*** Opening of Data supplied ***

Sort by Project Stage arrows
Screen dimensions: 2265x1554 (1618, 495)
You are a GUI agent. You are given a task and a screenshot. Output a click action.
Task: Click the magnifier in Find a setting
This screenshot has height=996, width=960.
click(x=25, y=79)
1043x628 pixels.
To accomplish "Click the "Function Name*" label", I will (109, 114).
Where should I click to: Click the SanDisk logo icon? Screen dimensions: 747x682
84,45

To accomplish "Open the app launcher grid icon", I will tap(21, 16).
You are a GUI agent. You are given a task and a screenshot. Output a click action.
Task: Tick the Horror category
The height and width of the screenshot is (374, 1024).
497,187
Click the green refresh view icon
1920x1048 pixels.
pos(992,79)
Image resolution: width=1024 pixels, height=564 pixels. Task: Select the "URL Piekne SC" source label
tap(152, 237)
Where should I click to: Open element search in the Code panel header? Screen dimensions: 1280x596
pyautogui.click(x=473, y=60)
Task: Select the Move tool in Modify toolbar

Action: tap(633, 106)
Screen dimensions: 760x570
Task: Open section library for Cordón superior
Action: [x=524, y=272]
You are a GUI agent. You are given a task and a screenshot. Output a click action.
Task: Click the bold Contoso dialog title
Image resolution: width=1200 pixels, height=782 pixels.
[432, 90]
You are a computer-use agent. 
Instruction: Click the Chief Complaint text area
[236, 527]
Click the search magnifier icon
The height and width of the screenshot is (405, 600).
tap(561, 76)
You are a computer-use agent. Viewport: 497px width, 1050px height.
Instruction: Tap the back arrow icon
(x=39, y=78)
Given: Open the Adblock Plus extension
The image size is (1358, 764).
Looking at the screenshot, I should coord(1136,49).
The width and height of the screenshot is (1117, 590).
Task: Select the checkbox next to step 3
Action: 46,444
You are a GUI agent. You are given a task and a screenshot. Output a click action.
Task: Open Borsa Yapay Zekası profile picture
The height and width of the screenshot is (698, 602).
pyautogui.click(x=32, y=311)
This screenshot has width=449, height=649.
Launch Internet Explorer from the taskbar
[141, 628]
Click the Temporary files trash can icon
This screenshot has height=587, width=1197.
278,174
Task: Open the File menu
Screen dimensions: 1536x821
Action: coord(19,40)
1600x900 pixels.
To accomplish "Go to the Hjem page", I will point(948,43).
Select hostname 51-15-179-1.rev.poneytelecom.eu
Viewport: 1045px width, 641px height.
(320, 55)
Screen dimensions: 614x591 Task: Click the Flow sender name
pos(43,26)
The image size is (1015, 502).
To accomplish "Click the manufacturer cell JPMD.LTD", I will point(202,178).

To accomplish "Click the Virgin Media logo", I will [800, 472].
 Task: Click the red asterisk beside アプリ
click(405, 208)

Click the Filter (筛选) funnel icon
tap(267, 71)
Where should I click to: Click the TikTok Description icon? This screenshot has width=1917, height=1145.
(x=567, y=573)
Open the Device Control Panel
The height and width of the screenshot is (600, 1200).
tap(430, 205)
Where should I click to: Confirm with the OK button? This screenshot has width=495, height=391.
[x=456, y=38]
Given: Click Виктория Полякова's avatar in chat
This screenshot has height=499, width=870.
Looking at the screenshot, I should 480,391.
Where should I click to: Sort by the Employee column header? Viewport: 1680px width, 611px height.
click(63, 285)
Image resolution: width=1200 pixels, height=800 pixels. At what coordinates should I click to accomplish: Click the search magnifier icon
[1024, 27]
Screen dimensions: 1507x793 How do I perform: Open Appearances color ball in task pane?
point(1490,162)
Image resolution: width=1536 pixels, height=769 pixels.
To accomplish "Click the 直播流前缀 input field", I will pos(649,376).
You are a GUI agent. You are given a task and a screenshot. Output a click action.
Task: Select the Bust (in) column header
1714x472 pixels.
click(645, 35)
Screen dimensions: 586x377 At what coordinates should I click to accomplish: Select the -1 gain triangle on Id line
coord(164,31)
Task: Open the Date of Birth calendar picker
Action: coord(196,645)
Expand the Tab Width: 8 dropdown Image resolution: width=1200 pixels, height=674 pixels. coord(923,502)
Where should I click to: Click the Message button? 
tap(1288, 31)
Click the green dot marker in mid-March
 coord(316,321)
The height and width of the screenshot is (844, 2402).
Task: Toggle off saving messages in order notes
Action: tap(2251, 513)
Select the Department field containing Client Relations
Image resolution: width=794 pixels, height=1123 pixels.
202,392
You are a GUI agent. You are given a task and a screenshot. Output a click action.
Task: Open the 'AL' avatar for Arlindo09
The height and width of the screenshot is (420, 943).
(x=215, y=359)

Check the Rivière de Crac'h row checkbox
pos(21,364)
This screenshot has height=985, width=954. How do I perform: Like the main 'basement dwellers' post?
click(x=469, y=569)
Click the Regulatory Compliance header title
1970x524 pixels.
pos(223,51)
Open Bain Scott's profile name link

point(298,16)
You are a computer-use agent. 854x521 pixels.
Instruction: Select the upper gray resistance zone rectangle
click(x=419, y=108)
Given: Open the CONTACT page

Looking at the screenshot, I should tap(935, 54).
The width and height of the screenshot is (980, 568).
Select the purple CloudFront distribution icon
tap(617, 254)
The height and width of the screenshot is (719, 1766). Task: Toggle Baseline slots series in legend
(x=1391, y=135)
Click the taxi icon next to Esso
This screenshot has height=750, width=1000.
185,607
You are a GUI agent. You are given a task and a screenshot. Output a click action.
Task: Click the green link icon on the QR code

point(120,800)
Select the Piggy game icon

*** Close of Data supplied ***

_Aim of the exercise:_
The string "computer" marks the lines to return from the material. Copy each one.

_Reply:_
You are a computer-use agent. 
You are a computer-use agent. Viewport: 497px width, 1050px height.
You are a computer-use agent. 854x521 pixels.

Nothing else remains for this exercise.